# Need help please



## Blackwatch

Do we have any fellow members that live near Raunds in Northamptonshire. I am trying to buy a new car but working 12+ hours a day 6 days a week, getting to view possible new toys is proving difficult at best.

Would a fellow member from here mind going to have a look at it for me please, so I know whether to send some of my ( very ) hard earnt beer tokens to secure the car.


----------



## scooobydont

You should post up what you are looking for and let everyone help with the search. I love a good classifieds hunt 

Many good cars dont reach the likes of gumtree or ebay.


----------



## Blackwatch

Good idea Scoobydont :thumb:

I am after one of two cars

1ST Choice:

Audi TT MK1 225 BAM engine. in an ideal world it would be Blue or Black with tan, black or grey leather or even half leather.

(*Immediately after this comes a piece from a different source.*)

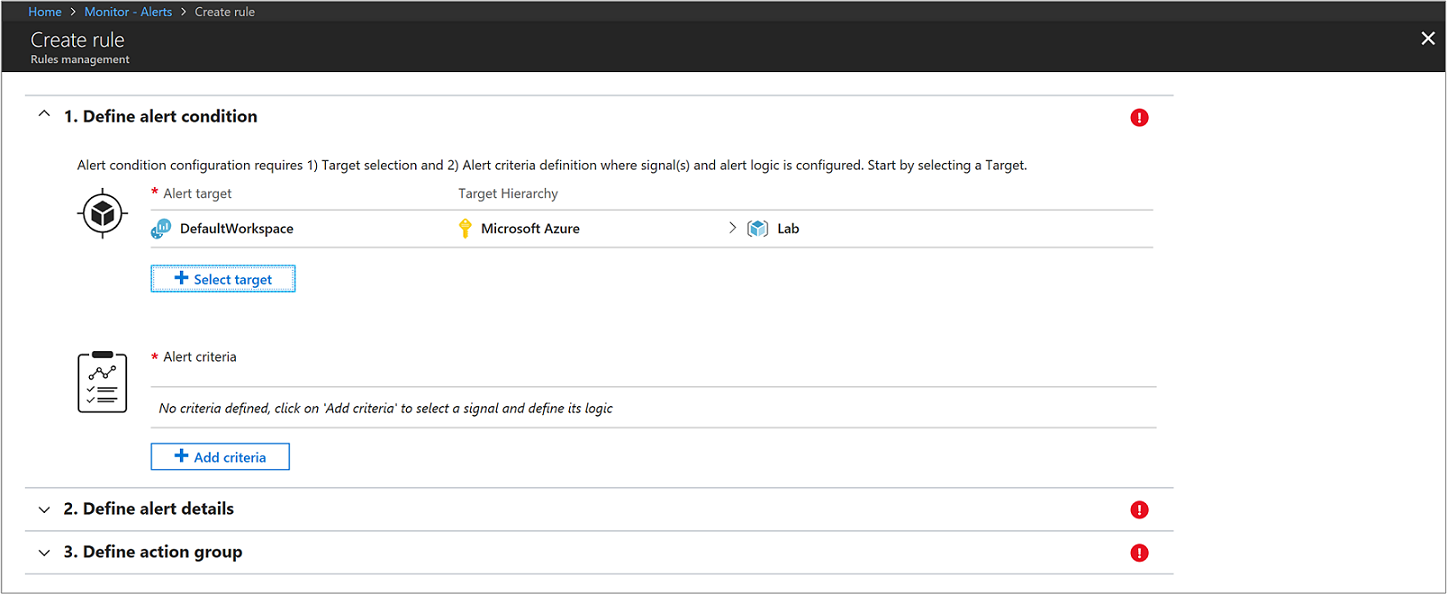Click the Lab resource cube icon
This screenshot has height=594, width=1447.
click(758, 229)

Ideally I would like to get a 2006 but I would get a late 2003 if everything was right about the car.

Here is the one I have seen that I would like to be viewed for me : CLICKY

2nd Choice

VW Golf 2.0 TFSi 3DR. Again I would prefer it in Black, dark grey or blue.

If the paint is a little faded etc im not bothered as it gives me bargaining power and the same with scuffed alloys ( I can get them done at work for around £20-£25 a wheel  ) but I am trying to keep the miles down.

This is one I am watching : CLICKY

Finally my budget is around £3500 MAX ... I would prefer to get it for below £2750 if possible.


----------



## scooobydont

The guy listing the golf on ebay is shill bidding his own cars, looks super dodgy, wouldn't touch it (IMHO).

Also been registered since 2015 and has only 1 feedback that is years old, has sold 2 cars recently to himself by the looks of it, could be a hacked account.


----------



## Blackwatch

There is this as a back up Golf as well : http://www.ebay.co.uk/itm/122476171598?_trksid=p2060353.m1438.l2649&ssPageName=STRK:MEBIDX:IT

Plus there are a few others on the Tree and Trader.


----------